La conobbi lì e dopo una breve frequentazione ci fidanzammo.
Lei, la mia Enrica.
Era nata a Ferrara il 10 novembre 1891, ultima di quattro figli.
Ero con lei quando si laureò in Scienze naturali il 1º luglio 1914 con una tesi «Sul comportamento del condrioma nel pancreas e nelle ghiandole salivari del riccio durante il letargo invernale e l’attività estiva».
Col massimo dei voti. E non avevo dubbi, visto che prima di laurearsi era già stata assunta come assistente presso il gabinetto di Zoologia e Anatomia dell’Università di Firenze.
Quando nel 1924 le venne conferito il diploma di abilitazione alla docenza, io non stavo più con lei.
Ci eravamo separati nel 1915, ma non per colpa mia. Mi ero laureato anch’io nel 1914 a Firenze e avevo partecipato, come geologo e geografo, alla spedizione in Terra del Fuoco organizzata da Alberto Maria de Agostini.
Mi chiamo Giovanni Battista De Gasperi.
Che accadde dopo?
Io ero di Udine, e dopo la laurea ero stato nominato docente nel gabinetto di Geologia e Geografia fisica dell’Istituto di Studi Superiori e di Perfezionamento di Firenze.
Con Enrica passammo giorni stupendi incontrando geologi, naturalisti, antropologi.
Ma ero anche ufficiale degli Alpini e la guerra mi chiamò al fronte.
Ricordo che le scrissi una lettera: «È brutta la guerra, ma insieme a tante brutalità… fa emergere anche bei sentimenti».
Nel maggio del 1916 capii il significato di “inutile strage”.
Lei non venne al mio funerale e a nessuna delle commemorazioni in mio onore.
Ma aveva bisogno di alleviare il proprio dolore.
Per questo si arruolò come crocerossina negli ospedali da campo.
Per concentrarsi sul dolore altrui, quello degli uomini mutilati.
Era molto colta.
Pensate, pubblicava in inglese e conosceva sia il francese che il tedesco, collaborando con il Museo Giacomo Doria di Genova, l’Enciclopedia italiana Treccani e l’Università di Berlino.
La scienza era per lei, profondamente antifascista, l’antidoto al regime.
Nel dicembre del 1932 Enrica lasciò il proprio ruolo di assistente per “cattive condizioni di salute”.
Non era vero.
Il suo posto era ambito dal conte Lodovico Di Caporiacco, fascista convinto della prima ora.
In realtà fu costretta ad andarsene.
Fece altri lavori fino al 1937, quando la chiamarono come direttrice dell’Istituto di Entomologia agraria.
Di mattina insegnava al liceo ginnasio “Galileo Galilei”, come docente di scienze naturali.
Margherita Hack fu una delle sue allieve.
E poi le leggi razziali.
E “la morte civile”, perché la mia Enrica era ebrea.
In un attimo dichiarata «decaduta dall’abilitazione di libera docenza», cacciata dall’università di Pisa, dal liceo fiorentino, persino dalla Società entomologica.
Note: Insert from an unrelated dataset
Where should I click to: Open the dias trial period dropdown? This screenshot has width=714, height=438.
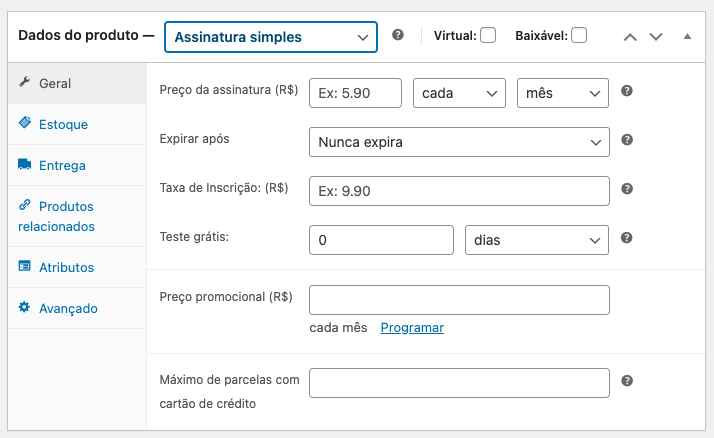pos(537,240)
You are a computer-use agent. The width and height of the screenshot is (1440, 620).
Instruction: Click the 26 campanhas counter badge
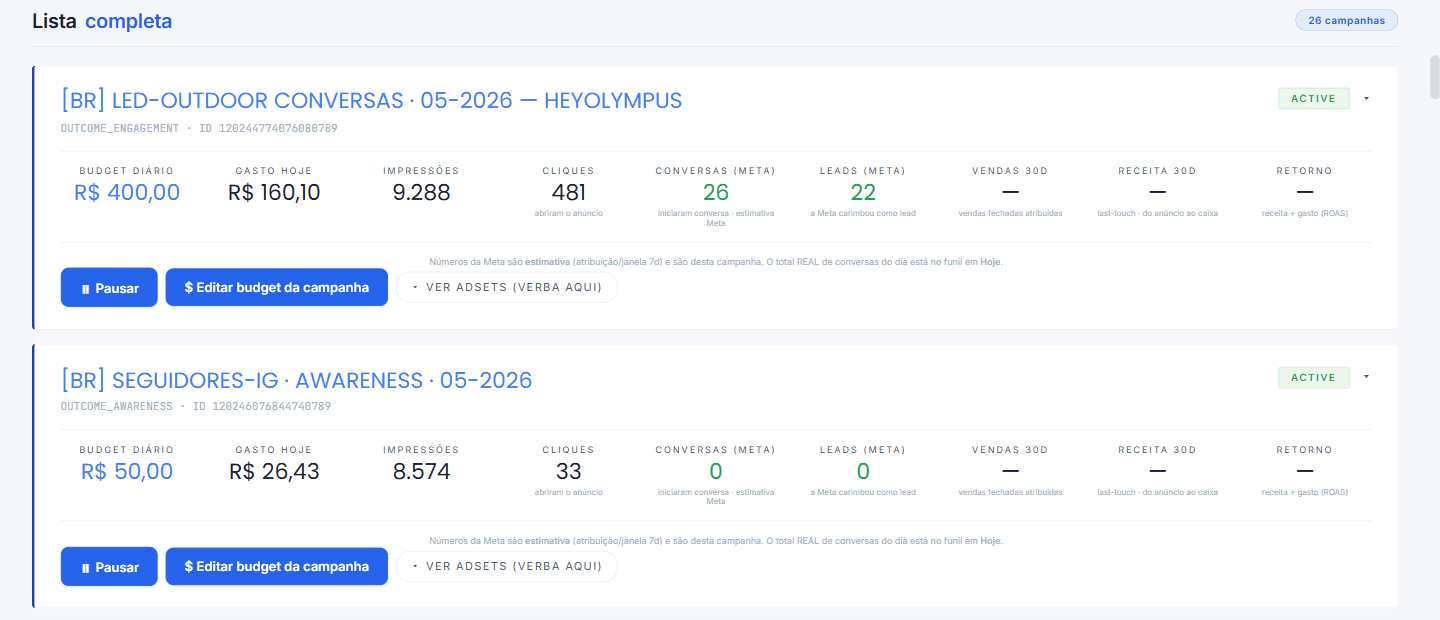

Basta ricerca, basta insegnamento.
Nella comunità ebraica di Firenze alcuni insegnanti, tra cui Enrica, decisero di tenere in piedi la scuola media ebraica.
E poi arrivò la guerra, vissuta tra Firenze e Gallo Bolognese. Enrica poteva fuggire in Svizzera, sapete? Ma non lo fece. Per non abbandonare i suoi studenti
E così, dopo l’8 settembre 1943, bussarono alla sua porta.
Dimenticata dagli ambienti che aveva frequentato, dimenticata dalle scuole, dagli atenei, dalle associazioni per la ricerca, arrestata e trasferita nell’ex convento di Santa Verdiana, diventato un carcere.
Lei lo sapeva quello che le sarebbe accaduto.
Tempo qualche giorno e l’avrebbero caricata su un treno, ammassata come carne al macello con destinazione Auschwitz.
Per questo aveva portato con sé qualcosa che l’avrebbe “salvata” da quel destino atroce.
Una fiala di fosfuro di zinco, usato per uccidere i topi. Non so perché la mia Enrica ingerì, il 18 gennaio 1944, proprio quel veleno.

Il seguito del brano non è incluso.